To see a parcel of giddy boys, under the direction of tutors, or governors, hunting after—What?—Nothing; or at best but ruins of ruins; for the imagination, aided by reflection, must be left, after all, to make out the greater glories which the grave-digger Time has buried too deep for discovery.

And when this grand tour is completed, the travell'd youth returns: And, what is his boast? Why to be able to tell, perhaps his better-taught friend, who has never been out of his native country, that he has seen in ruins, what the other has a juster idea of from reading: And of which, it is more than probable he can give a much better account than the traveller.

And are these, petulant Harriet (methinks, Lucy, you demand) all the benefits, that you will suppose Sir CHARLES GRANDISON has reaped from his travelling?

Why, no. But then, in turn, I ask, Is every traveller a Sir Charles Grandison?—And does not even he confess to Dr. Bartlett, that he wished he had never seen Italy? And may not the poor Clementina, and all her family, for her sake, wish he never had?

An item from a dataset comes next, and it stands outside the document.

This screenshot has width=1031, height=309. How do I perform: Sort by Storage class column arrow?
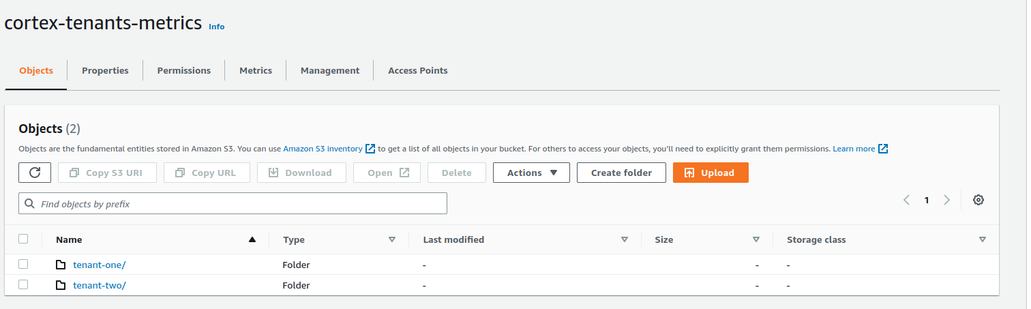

If an opportunity offers, I don't know, but I may ask Sir Charles, Whether, in his conscience, he thinks that, taking in every consideration, relating to time, expense, risks of life, health, morals, this part of the fashionable education of youth of condition is such an indispensable one, as some seem to suppose it? If Sir Charles Grandison give it not in favour of travelling, I believe it will be concluded, that six parts out of eight of the little masters who are sent abroad for improvement, might as well be kept at home; if, especially, they would be orderly, and let their fathers and mothers know what to do with them.

O my uncle! I am afraid of you: But spare the poor girl: She acknowledges her petulance, her presumption. The occasion you know, and will pity her for it! However, neither petulance nor presumption shall make her declare as her sentiments what really are not so, in her unprejudiced hours; and she hopes to have her heart always open to conviction.

For the present, Adieu, my Lucy.

P. S. Dr. Bartlett tells me, that Mr. Beauchamp is at Calais, waiting the pleasure of his father: and that Sir Harry has sent express for him, as at his Lady's motion.